▶ **To do**
Give back, exactly and with nothing else, the lines running from the one that contains "1067x756 pixels. How" to the end of the entries below; do not include pictures.

** Opening Given records block **

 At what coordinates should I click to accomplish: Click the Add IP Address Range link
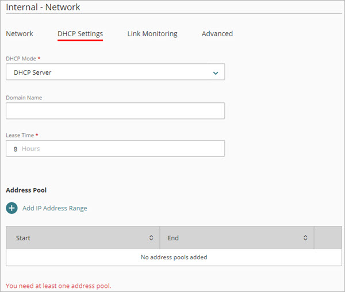(55, 208)
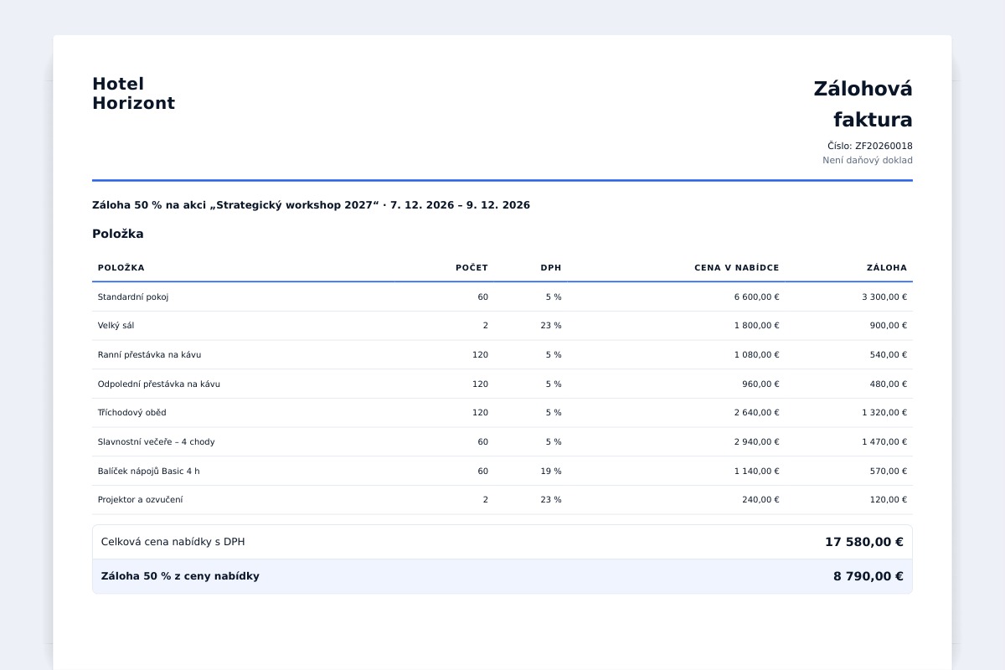
Task: Click the Není daňový doklad note
Action: [x=868, y=160]
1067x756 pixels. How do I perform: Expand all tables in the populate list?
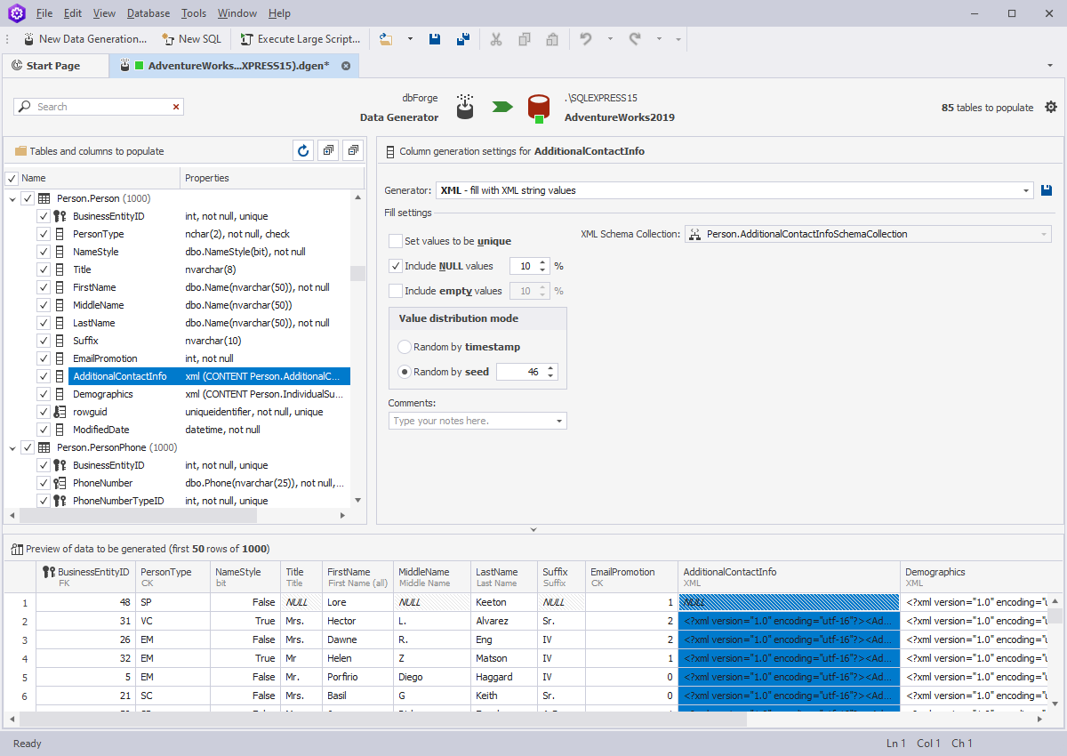click(327, 150)
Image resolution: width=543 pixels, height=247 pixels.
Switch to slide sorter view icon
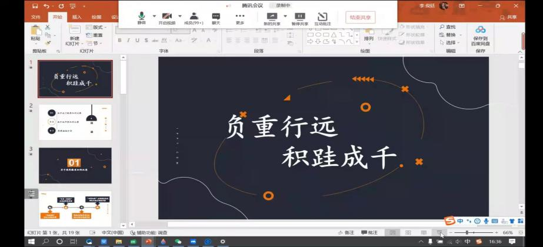coord(408,233)
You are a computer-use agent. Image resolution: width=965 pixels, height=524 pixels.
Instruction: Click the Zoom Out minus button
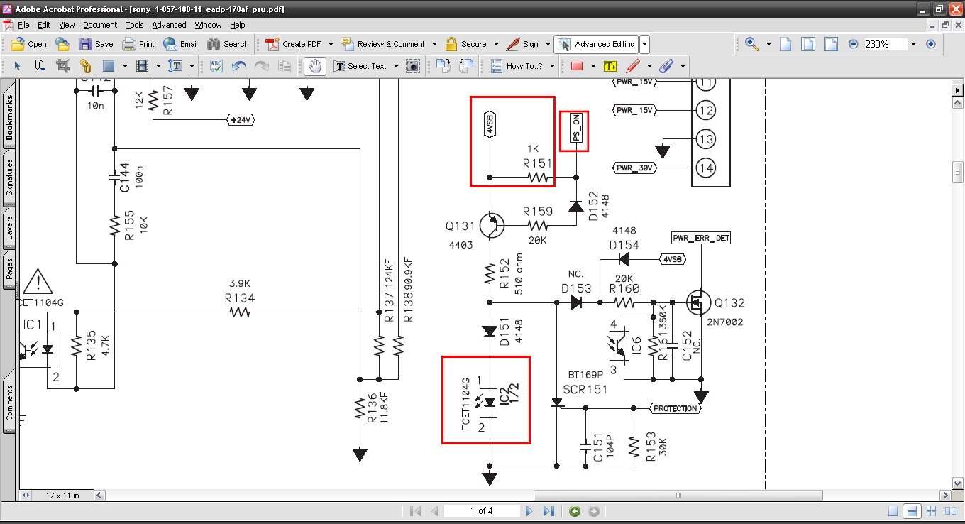(x=854, y=44)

** Closing Given records block **

▶ **Written solution**
1067x756 pixels. How do I perform: Expand all tables in the populate list?
click(327, 150)
Image resolution: width=543 pixels, height=247 pixels.
Switch to slide sorter view icon
coord(408,233)
You are a computer-use agent. Image resolution: width=965 pixels, height=524 pixels.
Instruction: Click the Zoom Out minus button
(x=854, y=44)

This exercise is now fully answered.